■ Records for the exercise:
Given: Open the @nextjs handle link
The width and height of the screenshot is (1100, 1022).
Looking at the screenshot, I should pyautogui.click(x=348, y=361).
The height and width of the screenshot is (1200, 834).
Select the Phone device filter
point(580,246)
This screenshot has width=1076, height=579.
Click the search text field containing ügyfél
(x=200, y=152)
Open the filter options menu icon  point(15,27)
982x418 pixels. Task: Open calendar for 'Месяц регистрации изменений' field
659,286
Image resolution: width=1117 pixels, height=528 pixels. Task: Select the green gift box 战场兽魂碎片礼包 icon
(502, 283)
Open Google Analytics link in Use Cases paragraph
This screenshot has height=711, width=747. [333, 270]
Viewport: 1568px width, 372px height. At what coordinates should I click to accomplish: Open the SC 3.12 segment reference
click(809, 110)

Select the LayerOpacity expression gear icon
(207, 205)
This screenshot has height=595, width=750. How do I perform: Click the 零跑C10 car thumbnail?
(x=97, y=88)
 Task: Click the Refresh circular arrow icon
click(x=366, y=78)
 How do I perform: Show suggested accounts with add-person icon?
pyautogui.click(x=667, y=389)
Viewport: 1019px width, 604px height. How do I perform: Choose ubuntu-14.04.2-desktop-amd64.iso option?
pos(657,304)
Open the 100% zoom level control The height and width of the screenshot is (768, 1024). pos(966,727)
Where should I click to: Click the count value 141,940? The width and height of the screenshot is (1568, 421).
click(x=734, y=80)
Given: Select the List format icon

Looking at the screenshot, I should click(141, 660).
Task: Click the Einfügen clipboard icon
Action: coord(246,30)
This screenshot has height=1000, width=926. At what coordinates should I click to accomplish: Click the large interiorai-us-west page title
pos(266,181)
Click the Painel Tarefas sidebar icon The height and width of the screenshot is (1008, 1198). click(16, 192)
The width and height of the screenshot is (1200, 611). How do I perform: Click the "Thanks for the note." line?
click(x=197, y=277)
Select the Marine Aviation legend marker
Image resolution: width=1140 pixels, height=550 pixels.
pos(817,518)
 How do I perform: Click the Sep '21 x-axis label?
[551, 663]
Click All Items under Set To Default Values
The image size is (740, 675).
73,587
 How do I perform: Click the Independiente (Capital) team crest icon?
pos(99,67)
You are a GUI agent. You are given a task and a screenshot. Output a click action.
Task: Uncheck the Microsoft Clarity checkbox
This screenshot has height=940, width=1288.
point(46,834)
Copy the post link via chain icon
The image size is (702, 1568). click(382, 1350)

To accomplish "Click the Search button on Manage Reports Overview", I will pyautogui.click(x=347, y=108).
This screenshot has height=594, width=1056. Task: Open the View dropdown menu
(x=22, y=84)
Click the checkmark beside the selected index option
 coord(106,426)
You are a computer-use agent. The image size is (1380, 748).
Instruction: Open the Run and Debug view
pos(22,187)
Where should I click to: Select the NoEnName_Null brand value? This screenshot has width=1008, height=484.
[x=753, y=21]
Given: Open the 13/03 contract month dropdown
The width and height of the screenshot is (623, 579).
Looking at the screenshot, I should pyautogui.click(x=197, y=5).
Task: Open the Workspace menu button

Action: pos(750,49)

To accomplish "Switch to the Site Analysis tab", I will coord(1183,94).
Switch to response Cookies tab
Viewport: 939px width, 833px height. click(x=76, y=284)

■ Work instruction:
All lines in the entries above that include "agent" should be found and copied.

■ Your response:
You are a GUI agent. You are given a task and a screenshot. Output a click action.
You are a computer-use agent. The image size is (1380, 748).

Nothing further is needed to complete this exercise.